Selling Beauty and Wellness to China’s ‘Anti-Emo’ Youth

“Taking off my makeup with this essential oil-infused cleanser is the most relaxing moment of my day,” said @Fakesheep, a Shanghai-based beauty blogger with over 300,000 followers on Xiaohongshu. While massaging the product into her skin during a vlog, the blogger and photographer who conceals her real name wasn’t simply doing a beauty routine video. As she lit a scented candle in her bathroom, the Chongqing based KOL was expressing a generational sentiment. 

“My neighborhood is 56 days into the lockdown, and it has not been easy for everyone. If you easily get ‘emo’ like me, you must take self-care routines more seriously. Make it a ritual,” @Fakesheep adviced. Like a growing number of lifestyle influencers on social media, many bloggers have started to combine beauty content with emotional therapy. Soothing, ASMR-enhanced self-care videos speak to Chinese Gen Zers’ current obsession with “anti-emo,” a term referring to everything that takes their minds off negative thoughts. 

In January, Jing Daily covered “emo”— an acronym for the “emotional hardcore” genre from the 80s’ music scene that become China’s internet buzzword to describe a state of emotional negativity. Since then, the term has gone from online jargon into a mainstream marketing tool. 

In top-tier cities, pop-ups from disparate companies from tissue paper to restaurant chains have transformed into “anti-emo therapy rooms” that offer to heal customers.

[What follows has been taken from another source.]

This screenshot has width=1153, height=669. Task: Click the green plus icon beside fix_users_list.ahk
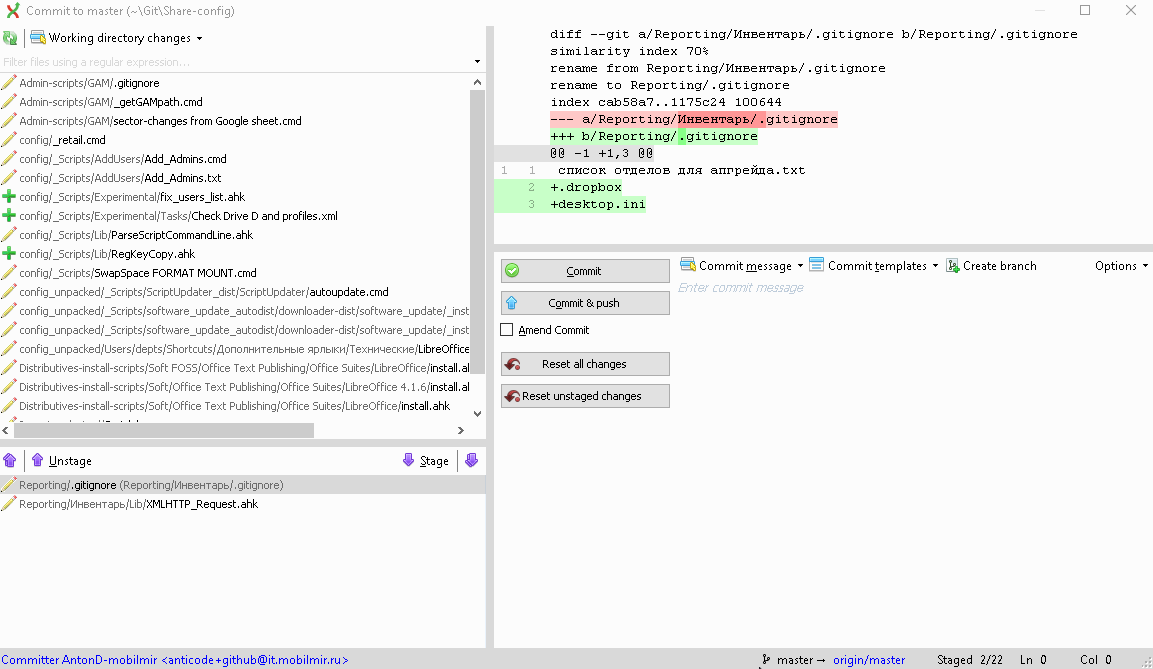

Slogans like “your emo cure” or “your perfect emo moment companion” have also become ubiquitous on ad billboards as brands try to ride the emotional self-care wave to reach a younger audience. 

Prolonged lockdowns in China have reprioritized health and wellness for local consumers. About 74 percent of China’s population said they experienced symptoms of depression last year, with the 18 to 25-year-old group showing the highest anxiety level in a national survey. According to McKinsey, 66.6 percent of Chinese consumers surveyed prioritize their health more than they did two to three years ago. 

As the countermovement, “Anti-emo” stands for emotional healing. According to a report by Chinese Gen Z’s favorite video platform Bilibili, the search index for “anti-emo” videos increased 8.4 times last year, with beauty and skincare accounts generating the most clicks. While the stress-stricken youth increasingly indulge in self-care videos for relaxation, “anti-emo” has also become a fixture in beauty content and marketing.

A new cohort of companies targeting young consumers’ emotional wellness have hit the scene. Triptych of Lune, a hair care brand founded in 2019, wants to soothe consumers with scalp conditioning products and multi-step hair treatments. Bodycare label Rocking Zoo is one of Tmall’s top 10 personal care sellers and experiments with pop-culture-inspired scents and aromatherapy to make bath time a multisensory experience. 

Rever, a Chinese bath and body brand founded in 2021, is one of the hottest personal care names online. Specializing in mood-enhancing bath bombs and creams, the brand aims to help professionals unwind through evening shower rituals. “Our brand provides the ‘Happy Me 20 minutes’ for young professionals to take their 20 minutes shower time each day, unload their stress and tiredness, and wake up the next day feeling better,” Yuanyuan Sun, a spokesperson of Rever, told Jing Daily. 

Rever is a Chinese bath and body brand that specializes in mood therapy bath bombs. Photo: Rever’s Weibo

Collaborating with therapists and health professionals is another way brands are engaging with “anti-emo” generations. In October 2021, Proya, a premium cosmetics brand, partnered with Peking University and the psychotherapy platform One Psychology to spread awareness about mental health. The C-beauty label unveiled a mini-documentary and an emotional healing resource guide that encourages viewers to destigmatize mental health issues. IFashion, the fashion business within Alibaba’s C2C marketplace Taobao, collaborated with the professional therapist platform Dingxiang Doctor on an “anti emo” capsule collection featuring stress-reducing gadgets. 

Taobao’s Fashion Pavilion partnered with the professional therapist platform Dingxiang Doctor on a “bye bye emo” gadget capsule in December 2021. Photo: Dingxiang Doctor

As intermittent COVID-19 lockdowns and a stagnant economy continue to have a severe impact on consumer wellbeing, more and more local names are setting out to ease anxieties with the help of soothing ingredients and wellness tools. For those targeting China’s Gen Z, recognizing the detrimental effect that the pandemic has had on young people’s mental health is crucial, and delivering new “anti emo” solutions for psychophysical wellbeing will be the industry’s next frontier.